[Entries for finding text and elements]

■ ■ ■ ■

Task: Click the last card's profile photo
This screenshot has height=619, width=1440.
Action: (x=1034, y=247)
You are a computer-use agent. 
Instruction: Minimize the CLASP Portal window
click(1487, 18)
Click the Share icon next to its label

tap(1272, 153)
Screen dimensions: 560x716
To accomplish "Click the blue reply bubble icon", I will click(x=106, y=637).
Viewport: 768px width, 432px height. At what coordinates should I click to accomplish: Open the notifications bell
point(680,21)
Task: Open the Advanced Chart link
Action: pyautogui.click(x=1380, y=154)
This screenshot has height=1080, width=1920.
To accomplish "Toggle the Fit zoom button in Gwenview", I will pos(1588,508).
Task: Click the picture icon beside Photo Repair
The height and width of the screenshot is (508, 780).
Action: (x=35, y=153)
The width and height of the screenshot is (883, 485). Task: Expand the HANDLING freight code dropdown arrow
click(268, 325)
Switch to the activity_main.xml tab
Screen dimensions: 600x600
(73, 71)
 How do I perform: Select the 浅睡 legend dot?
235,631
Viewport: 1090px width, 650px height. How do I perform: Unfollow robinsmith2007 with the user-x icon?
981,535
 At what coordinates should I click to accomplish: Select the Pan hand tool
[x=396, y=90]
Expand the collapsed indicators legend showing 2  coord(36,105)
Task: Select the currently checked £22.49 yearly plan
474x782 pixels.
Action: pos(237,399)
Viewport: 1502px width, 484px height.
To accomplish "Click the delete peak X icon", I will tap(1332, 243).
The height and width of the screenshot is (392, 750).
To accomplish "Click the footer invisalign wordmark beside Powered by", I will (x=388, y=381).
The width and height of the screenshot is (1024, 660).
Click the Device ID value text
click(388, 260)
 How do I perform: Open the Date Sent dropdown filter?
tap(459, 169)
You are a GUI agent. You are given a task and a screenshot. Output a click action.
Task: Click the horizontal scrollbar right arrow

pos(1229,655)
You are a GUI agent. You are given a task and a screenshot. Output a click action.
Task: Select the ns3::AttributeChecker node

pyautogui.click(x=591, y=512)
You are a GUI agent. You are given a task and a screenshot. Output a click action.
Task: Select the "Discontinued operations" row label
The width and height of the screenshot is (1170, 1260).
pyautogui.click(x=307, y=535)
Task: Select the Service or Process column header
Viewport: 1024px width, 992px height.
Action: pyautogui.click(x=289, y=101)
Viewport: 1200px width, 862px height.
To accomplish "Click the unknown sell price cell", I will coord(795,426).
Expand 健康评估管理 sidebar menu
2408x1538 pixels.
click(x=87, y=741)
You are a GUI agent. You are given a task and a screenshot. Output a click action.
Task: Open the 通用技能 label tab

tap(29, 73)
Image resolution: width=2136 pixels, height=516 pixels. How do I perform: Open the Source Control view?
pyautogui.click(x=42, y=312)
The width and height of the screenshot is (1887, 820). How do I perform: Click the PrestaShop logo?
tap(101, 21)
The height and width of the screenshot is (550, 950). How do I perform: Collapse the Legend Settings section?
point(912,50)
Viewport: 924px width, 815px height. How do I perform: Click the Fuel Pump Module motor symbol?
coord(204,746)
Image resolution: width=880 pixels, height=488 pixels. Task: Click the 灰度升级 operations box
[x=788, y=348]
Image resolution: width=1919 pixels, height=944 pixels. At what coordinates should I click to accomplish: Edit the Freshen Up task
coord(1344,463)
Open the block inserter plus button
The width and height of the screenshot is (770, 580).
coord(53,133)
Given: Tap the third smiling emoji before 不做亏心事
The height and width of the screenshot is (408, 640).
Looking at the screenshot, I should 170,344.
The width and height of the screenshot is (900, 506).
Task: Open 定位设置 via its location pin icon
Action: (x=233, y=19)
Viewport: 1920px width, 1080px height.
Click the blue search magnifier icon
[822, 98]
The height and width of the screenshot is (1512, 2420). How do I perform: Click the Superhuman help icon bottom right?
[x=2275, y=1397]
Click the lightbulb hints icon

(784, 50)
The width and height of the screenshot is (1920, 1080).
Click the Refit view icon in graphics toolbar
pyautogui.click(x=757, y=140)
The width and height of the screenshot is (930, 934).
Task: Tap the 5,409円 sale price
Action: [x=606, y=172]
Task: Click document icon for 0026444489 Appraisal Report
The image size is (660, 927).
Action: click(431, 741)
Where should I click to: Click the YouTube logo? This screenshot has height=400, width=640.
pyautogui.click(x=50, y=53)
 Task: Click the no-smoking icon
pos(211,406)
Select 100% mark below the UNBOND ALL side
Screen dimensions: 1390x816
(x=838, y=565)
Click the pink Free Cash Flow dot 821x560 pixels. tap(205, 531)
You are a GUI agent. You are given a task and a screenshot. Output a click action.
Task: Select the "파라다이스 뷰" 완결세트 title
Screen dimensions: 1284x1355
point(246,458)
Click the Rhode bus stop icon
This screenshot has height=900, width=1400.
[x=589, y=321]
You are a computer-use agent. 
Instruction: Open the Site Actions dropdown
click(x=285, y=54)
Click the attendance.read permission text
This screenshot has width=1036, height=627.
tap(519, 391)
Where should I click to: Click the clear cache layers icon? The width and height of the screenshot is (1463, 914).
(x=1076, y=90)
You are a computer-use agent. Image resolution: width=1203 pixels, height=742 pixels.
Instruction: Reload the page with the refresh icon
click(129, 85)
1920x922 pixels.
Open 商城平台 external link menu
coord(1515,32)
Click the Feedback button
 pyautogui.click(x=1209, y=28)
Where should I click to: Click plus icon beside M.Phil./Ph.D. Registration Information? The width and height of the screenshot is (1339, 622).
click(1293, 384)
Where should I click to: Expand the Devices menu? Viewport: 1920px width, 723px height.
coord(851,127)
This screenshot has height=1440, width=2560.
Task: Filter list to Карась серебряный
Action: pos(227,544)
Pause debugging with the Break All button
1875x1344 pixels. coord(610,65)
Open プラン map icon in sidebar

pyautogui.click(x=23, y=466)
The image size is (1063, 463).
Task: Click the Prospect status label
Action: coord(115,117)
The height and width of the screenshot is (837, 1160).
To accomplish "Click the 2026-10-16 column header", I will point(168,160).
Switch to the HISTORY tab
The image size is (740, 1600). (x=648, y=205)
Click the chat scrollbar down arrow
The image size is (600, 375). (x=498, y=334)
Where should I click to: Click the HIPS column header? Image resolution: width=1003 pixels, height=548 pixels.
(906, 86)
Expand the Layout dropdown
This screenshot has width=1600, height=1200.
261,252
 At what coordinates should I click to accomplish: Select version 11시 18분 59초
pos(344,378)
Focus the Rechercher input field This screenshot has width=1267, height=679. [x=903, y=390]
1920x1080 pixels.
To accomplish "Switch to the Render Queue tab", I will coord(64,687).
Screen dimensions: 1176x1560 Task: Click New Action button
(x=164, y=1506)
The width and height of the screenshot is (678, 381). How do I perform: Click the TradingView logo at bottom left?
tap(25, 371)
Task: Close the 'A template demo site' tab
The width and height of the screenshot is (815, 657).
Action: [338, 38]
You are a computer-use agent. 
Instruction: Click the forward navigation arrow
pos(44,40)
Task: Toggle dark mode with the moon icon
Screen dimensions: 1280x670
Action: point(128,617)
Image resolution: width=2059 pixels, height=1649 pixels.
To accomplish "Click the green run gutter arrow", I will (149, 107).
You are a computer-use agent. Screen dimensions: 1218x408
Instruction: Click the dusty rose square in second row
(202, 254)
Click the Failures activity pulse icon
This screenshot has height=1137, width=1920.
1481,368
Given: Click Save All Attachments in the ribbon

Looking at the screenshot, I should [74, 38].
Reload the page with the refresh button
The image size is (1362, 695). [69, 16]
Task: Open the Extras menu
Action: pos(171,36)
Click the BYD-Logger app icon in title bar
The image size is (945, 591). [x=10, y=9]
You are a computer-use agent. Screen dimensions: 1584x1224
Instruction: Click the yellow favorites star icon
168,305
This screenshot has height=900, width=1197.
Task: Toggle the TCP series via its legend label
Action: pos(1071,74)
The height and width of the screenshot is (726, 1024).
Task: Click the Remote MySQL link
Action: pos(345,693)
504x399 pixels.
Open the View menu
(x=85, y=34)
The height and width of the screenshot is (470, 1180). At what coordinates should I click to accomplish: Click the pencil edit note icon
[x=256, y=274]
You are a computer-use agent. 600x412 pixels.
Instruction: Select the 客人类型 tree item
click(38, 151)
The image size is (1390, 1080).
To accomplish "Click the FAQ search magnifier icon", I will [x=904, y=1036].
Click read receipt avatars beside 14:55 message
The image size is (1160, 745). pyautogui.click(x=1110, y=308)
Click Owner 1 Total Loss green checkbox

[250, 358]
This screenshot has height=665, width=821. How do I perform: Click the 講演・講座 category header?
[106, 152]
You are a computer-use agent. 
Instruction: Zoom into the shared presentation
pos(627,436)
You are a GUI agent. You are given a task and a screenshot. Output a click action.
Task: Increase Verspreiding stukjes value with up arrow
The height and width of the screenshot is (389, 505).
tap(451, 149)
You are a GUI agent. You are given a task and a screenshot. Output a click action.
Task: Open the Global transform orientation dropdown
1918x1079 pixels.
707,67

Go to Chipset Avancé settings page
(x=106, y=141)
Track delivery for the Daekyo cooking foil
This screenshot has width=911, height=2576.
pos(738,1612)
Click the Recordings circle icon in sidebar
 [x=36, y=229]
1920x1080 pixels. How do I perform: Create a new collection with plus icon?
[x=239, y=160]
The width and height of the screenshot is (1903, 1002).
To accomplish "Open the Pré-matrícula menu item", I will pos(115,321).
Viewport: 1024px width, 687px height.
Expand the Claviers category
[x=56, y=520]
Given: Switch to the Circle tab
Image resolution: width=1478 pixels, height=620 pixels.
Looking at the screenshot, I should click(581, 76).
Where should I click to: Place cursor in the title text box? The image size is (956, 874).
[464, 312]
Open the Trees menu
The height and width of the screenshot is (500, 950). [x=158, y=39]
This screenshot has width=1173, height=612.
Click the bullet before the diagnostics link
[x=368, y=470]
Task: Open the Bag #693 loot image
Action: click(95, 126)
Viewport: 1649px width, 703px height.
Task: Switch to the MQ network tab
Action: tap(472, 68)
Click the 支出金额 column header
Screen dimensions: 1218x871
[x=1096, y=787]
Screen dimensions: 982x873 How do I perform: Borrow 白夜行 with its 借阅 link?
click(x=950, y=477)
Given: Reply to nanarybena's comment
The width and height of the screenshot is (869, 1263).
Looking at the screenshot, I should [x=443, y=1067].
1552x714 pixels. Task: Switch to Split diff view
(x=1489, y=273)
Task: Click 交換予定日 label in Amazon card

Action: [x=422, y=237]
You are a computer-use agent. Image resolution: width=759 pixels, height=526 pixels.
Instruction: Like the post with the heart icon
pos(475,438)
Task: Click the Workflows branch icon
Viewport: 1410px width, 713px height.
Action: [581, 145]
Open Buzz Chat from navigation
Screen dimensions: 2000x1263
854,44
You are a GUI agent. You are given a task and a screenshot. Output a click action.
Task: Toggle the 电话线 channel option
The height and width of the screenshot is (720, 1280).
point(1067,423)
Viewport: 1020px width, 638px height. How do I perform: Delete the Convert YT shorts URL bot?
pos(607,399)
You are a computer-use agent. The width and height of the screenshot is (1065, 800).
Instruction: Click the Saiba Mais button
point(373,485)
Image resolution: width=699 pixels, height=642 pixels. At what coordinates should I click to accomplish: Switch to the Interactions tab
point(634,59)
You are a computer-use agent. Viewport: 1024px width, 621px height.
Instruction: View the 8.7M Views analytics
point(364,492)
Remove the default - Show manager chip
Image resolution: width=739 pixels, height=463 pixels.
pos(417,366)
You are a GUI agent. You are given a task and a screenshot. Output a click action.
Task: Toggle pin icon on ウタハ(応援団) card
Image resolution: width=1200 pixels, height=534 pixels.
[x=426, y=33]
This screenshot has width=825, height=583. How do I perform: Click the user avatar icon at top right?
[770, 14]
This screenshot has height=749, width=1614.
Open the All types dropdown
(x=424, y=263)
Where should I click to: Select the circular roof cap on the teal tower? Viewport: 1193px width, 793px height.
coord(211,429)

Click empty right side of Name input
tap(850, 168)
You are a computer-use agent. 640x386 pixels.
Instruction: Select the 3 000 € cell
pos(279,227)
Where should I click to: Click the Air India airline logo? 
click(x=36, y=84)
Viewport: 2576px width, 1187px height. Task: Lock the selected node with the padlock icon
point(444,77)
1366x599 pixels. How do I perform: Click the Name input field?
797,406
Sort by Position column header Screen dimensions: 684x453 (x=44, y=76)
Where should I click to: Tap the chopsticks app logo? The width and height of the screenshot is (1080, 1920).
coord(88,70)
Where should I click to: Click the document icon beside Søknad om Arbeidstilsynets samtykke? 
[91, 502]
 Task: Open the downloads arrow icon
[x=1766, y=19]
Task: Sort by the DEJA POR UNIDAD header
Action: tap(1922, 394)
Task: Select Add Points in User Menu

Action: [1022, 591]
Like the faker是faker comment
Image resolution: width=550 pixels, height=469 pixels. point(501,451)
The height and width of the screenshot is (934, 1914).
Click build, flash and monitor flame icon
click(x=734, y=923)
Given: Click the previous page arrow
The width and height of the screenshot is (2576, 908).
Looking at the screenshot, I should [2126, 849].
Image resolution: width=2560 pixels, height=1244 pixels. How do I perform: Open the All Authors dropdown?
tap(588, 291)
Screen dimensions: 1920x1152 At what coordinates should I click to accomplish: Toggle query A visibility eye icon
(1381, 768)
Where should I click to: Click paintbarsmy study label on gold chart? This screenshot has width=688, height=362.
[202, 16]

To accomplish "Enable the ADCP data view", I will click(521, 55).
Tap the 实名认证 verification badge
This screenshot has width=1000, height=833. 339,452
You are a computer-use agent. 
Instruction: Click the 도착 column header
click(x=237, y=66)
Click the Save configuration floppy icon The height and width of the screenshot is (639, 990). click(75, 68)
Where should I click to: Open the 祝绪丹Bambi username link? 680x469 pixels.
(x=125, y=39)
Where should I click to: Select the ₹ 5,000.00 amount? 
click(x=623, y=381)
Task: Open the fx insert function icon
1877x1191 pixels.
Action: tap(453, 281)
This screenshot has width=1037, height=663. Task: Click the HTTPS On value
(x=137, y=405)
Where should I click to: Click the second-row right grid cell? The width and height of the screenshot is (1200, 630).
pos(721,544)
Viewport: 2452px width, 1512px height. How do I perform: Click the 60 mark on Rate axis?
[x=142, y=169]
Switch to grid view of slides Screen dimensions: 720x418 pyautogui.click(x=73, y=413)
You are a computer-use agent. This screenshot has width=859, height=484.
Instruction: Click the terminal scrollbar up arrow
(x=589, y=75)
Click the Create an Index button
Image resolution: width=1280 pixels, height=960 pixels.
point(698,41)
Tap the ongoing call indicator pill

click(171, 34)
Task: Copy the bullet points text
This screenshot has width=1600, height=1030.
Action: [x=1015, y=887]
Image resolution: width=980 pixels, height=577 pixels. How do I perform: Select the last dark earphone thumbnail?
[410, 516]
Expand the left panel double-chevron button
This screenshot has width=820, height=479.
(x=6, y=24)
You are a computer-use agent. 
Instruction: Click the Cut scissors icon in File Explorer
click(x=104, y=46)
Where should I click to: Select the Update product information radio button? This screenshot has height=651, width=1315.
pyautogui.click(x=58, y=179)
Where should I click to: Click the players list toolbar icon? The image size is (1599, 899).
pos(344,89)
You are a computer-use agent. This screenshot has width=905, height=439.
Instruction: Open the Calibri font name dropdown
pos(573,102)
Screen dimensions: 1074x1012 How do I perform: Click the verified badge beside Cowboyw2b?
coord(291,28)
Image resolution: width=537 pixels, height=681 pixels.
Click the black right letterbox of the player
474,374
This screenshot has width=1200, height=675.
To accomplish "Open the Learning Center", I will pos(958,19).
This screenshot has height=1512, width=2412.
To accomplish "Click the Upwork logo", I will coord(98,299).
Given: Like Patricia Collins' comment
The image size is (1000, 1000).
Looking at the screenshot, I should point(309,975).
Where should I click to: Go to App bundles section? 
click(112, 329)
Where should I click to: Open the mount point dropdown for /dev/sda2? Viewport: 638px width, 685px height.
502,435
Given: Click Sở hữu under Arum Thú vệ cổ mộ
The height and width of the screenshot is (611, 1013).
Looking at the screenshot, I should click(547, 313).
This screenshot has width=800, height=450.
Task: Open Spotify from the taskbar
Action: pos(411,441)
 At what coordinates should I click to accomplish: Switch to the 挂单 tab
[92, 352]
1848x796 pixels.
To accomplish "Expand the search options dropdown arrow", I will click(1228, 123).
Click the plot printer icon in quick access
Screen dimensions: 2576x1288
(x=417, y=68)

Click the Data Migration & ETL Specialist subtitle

■ ■ ■ ■

Directive » Format the entries above as a Markdown table with the columns Number and Text, starting with the line that contains "Image resolution: width=880" and continuing through the line that contains "Action: click(431, 741)". Put each line in its own row and leave out blank lines.

In response »
| Number | Text |
|---|---|
| 1 | Image resolution: width=880 pixels, height=488 pixels. Task: Click the 灰度升级 operations box |
| 2 | [x=788, y=348] |
| 3 | Image resolution: width=1919 pixels, height=944 pixels. At what coordinates should I click to accomplish: Edit the Freshen Up task |
| 4 | coord(1344,463) |
| 5 | Open the block inserter plus button |
| 6 | The width and height of the screenshot is (770, 580). |
| 7 | coord(53,133) |
| 8 | Given: Tap the third smiling emoji before 不做亏心事 |
| 9 | The height and width of the screenshot is (408, 640). |
| 10 | Looking at the screenshot, I should 170,344. |
| 11 | The width and height of the screenshot is (900, 506). |
| 12 | Task: Open 定位设置 via its location pin icon |
| 13 | Action: (x=233, y=19) |
| 14 | Viewport: 1920px width, 1080px height. |
| 15 | Click the blue search magnifier icon |
| 16 | [822, 98] |
| 17 | The height and width of the screenshot is (1512, 2420). How do I perform: Click the Superhuman help icon bottom right? |
| 18 | [x=2275, y=1397] |
| 19 | Click the lightbulb hints icon |
| 20 | (784, 50) |
| 21 | The width and height of the screenshot is (1920, 1080). |
| 22 | Click the Refit view icon in graphics toolbar |
| 23 | pyautogui.click(x=757, y=140) |
| 24 | The width and height of the screenshot is (930, 934). |
| 25 | Task: Tap the 5,409円 sale price |
| 26 | Action: [x=606, y=172] |
| 27 | Task: Click document icon for 0026444489 Appraisal Report |
| 28 | The image size is (660, 927). |
| 29 | Action: click(431, 741) |